Structural change

Groundbreaking technique will allow components to be custom-made, and could reduce the weight and improve fuel economy in aircraft and cars. Stuart Nathan explains.

Metal components with the strength of a solid block but a structure containing 70 per cent air could result from a new manufacturing process being developed at the University of Liverpool.

Known as selective laser melting (SLM), the system transforms powders of titanium, stainless steel and other metals into a light, strong lattice structure. The Liverpool team, led by Chris Sutcliffe, claims to have developed the first commercial-scale SLM machine.

The technique will allow engineers to specify and design the precise shape and structure of the component they need — something that is currently not possible. Starting with a powder of the metal or alloy to be used, the system uses an infrared laser to melt the powder and build up the components in a series of layers which can be as thin as 25 microns. The result is a structure consisting of flat layers supported by ‘poles’, around 50–100 micron in diameter, which channel the loads applied to the structure, giving it strength.

Although methods for making metal lattices and foams have existed for some time, they tend to make a block of material which then has to be machined into the required shape. Moreover, the lattices themselves tend to be random; it isn’t possible to ‘design-in’ structural features.

With SLM, however, internal features to provide properties such as thermal absorption and impact resistance can be specified and constructed during the layer-by-layer building phase. The system can also be used to make composite components.

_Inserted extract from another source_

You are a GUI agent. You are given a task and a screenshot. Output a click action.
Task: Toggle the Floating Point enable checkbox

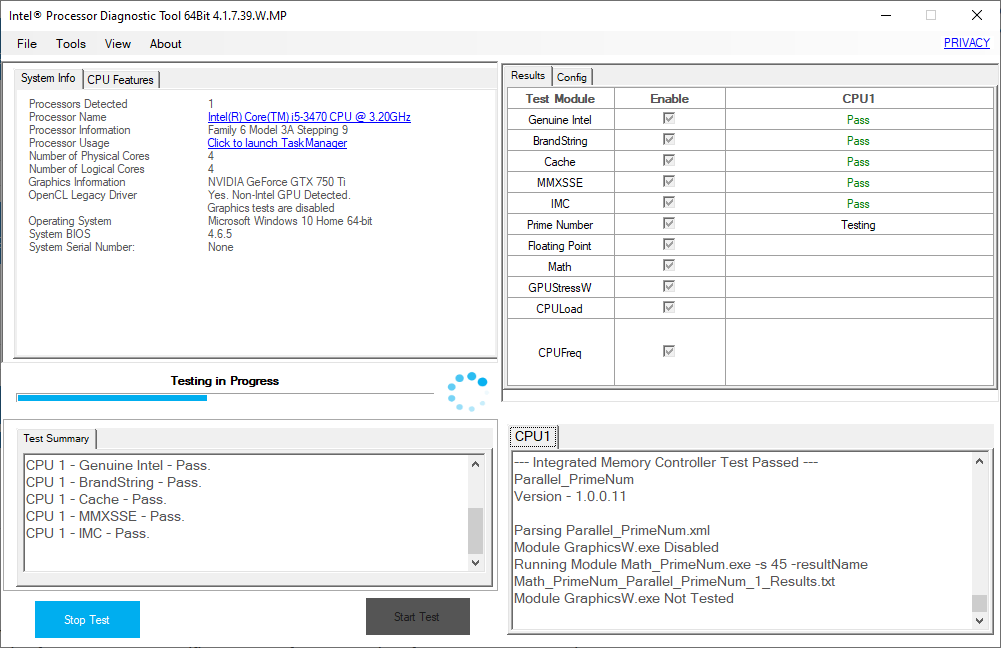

The research is being carried out in collaboration with the Anglo-German firm MCP (Mining and Chemical Products) Group, which specialises in rapid prototyping techniques, and is funded by the EPSRC.

Possibilities for the system include lightweight components for aircraft and cars to reduce the weight and improve fuel economy. It also has potential in electronics, in the design of heat-sink components for microprocessors and other computing components, where the lattices will be optimised to remove heat more efficiently. This would improve processor reliability and reduce the frequency of computer crashes.

The medical field could also benefit, with the system being used to build complex 3D porous structures for bone implants. Using MRI and X-ray tomography data from individual patients, the implants could be built to fit precisely the shape needed, but with the porous structure needed for bone cells to colonise and grow within the structure, thus incorporating it into the body.

Sutcliffe believes that the system could also be used to manufacture microreactors for use in the synthesis of complex pharmaceuticals and speciality chemicals. These could be made from the specialised alloys needed to withstand the corrosive and explosive chemicals often used in these applications, and to cope with the energy produced by the reactions. With microreactors already beginning to make headway in process development, refinements in design could improve their efficiency considerably.

‘There is worldwide interest in developing a standard rapid manufacturing process based on SLM,’ Sutcliffe said. ‘Our system will produce optimised engineering components that can’t be made in any other way, and will give the industry that supported us a significant advantage in future markets.’

The research group expects to have its commercial-scale system functioning during this year, with the larger version scheduled for commissioning in 18 months.